• [Task objective] Would you pull out every line of the material that contains the string "will"?

• [The data]
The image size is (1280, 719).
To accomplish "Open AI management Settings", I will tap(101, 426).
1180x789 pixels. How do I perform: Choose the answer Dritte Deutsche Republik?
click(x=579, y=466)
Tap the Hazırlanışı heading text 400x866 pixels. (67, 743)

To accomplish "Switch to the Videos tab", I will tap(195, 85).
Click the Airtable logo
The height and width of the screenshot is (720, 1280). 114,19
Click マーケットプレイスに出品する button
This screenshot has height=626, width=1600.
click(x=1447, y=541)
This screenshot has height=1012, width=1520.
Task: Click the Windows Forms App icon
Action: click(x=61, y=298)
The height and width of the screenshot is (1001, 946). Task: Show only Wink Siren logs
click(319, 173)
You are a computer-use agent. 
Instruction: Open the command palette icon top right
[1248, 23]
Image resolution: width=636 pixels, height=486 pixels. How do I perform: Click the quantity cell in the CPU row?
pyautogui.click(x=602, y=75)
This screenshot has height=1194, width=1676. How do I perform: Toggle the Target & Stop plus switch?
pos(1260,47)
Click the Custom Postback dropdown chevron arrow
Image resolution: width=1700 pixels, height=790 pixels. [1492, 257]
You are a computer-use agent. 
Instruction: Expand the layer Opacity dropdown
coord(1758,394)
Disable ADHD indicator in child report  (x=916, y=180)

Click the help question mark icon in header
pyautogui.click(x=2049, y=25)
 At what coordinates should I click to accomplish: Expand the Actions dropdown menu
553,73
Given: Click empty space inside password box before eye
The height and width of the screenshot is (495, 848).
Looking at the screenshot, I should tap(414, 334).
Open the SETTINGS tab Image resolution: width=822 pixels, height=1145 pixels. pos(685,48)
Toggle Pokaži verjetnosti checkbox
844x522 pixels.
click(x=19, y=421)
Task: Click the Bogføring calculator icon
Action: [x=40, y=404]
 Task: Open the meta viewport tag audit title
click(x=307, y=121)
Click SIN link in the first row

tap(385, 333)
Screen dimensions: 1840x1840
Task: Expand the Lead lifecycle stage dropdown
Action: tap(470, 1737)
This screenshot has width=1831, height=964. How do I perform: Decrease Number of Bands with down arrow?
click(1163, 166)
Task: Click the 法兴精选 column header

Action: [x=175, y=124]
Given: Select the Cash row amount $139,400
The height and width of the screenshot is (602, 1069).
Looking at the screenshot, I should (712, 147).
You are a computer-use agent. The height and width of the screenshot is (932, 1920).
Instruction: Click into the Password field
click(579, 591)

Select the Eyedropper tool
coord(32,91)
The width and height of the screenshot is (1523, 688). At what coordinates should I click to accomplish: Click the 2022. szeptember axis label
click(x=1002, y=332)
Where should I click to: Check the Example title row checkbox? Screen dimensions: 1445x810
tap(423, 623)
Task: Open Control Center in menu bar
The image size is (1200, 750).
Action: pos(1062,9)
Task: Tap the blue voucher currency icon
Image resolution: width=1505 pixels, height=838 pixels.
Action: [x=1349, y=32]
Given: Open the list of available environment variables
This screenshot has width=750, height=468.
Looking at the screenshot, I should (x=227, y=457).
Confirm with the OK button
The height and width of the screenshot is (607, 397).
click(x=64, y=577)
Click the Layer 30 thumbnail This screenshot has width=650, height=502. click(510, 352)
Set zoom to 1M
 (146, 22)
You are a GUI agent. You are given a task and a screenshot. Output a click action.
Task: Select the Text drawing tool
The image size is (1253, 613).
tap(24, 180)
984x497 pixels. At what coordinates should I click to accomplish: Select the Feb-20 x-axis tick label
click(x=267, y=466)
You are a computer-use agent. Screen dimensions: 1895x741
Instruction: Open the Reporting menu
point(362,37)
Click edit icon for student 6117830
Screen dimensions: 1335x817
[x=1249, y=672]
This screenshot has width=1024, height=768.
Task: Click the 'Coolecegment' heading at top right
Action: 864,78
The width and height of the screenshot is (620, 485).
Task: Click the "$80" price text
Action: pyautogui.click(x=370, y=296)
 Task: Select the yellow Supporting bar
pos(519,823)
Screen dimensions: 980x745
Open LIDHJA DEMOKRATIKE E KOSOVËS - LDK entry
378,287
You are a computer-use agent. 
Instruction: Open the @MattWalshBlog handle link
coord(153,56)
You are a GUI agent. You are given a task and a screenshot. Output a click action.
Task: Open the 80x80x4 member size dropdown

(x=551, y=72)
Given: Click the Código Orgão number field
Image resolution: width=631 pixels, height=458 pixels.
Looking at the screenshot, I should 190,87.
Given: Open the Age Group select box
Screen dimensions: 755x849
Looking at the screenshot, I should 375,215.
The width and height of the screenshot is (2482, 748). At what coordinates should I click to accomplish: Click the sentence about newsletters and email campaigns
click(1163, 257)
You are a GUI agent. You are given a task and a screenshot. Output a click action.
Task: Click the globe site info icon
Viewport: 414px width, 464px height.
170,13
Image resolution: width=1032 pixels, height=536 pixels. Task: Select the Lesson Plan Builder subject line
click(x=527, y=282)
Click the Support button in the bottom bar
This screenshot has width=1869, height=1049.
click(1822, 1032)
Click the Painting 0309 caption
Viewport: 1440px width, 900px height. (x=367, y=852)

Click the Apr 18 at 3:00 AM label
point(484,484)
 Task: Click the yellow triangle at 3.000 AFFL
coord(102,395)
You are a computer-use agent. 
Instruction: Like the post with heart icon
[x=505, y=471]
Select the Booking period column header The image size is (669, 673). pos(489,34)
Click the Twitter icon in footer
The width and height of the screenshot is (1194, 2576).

• [Exercise output]
To accomplish "Open AI management Settings", I will tap(101, 426).
To accomplish "Switch to the Videos tab", I will tap(195, 85).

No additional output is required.